As for LASIK, I have said all there can be said about it. It is a highly elective procedure akin to cosmetic surgery. The primary driver of lower cost is not competition with other laser surgeons but competition with glasses and contact lenses. If you continue to believe that it is a good model for the provision, then that's your choice but you'd be far outside the realm of rationality. I may have overstated my original point about LASIK if I said it was "unrelated" to health but it is much more of a cosmetic procedure, and has little to do with medical necessity.

Muzzybelly's last couple of posts pretty much win the thread. Dunno why the hell the Democrats haven't been able to make the case for universal health insurance as well as MB. I might add that the insurance exchange set up by the House bill gives the benefits of simply lowering barriers to interstate competition-while avoiding the drawbacks. Despite that, Republicans keep harping on interstate competition. Here is a primer by bthe respected nonprofit the Kaiser Family Foundation.

http://www.kff.org/healthreform/upload/7908.pdf

muzzybelly (Replying to: stonetools)

That's a good point about the insurance exchanges.

To make my case for universal health insurance, I used a couple of thousand words at least. Much, much harder to do when you have only a 30 second or one minute soundbite. Also, I get to express my own views, not try to cobble together some consensus. It's not as if anything I have said here is particularly ground-breaking. It's been said, and said, and said, by policy analysts for a long time.
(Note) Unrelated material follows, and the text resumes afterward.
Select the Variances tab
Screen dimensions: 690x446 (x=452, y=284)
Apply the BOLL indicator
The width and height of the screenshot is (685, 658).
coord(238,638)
But nobody listens to policy analysts anymore, which is one reason I got out of that game a while back. At least in the last three years we have seen a dramatic increase in policy-related blogs, which beat the heck out of TV news shows. But the blogs themselves are often minimally informed by actual economic/policy analysis, or are overly argumentative and/or dishonest. And posts often last a couple hundred words only.


In some quarters, it's a form of heresy to suggest that we turn the news channels off and let the experts do the lawmaking. Indeed, I would never suggest that seriously, because democracy is our system, it's a good system and robust public debate is a part of that. Still, I don't think the Founding Fathers (or Locke or Rousseau for that matter) had any idea what would happen to public discourse with the advent of 24 hour news and constant internet everywhere. . .

Nathan of Brainfertilizer Fame (Replying to: stonetools)

It isn't all that intellectually honest to declare the post "winner" to be someone who agrees with your own views.

I could just as easily declare both you and muzzybelly thread losers, and it would carry just as much weight.

MikeR (Replying to: stonetools)

Yeah, I appreciate muzzybelly's comments, but I hope you appreciate TallDave's and others. Hard enough to live in an imperfect world without everyone thinking that his own point of view is the only one there is.
And that, of course, explains "why the hell the Democrats haven't been able to make the case for universal health insurance as well as MB". Surely it is silly to think that (1) I'm right, so (2) The reason not everyone agrees with me is that they have had it explained well. Perhaps they come from a different perspective.

muzzybelly (Replying to: stonetools)

For what it's worth, I don't really care for the concept of thread winner or loser. I believe I am right on this issue -- indeed, why would post these things if I did not? -- but "scoreboard" is not a good way to approach discussions. I hope my comments helped enlighten some people as to facts and reasoning they didn't otherwise know. That is all.

Martin (Replying to: muzzybelly)

Impressive. muzzybelly wins the thread again.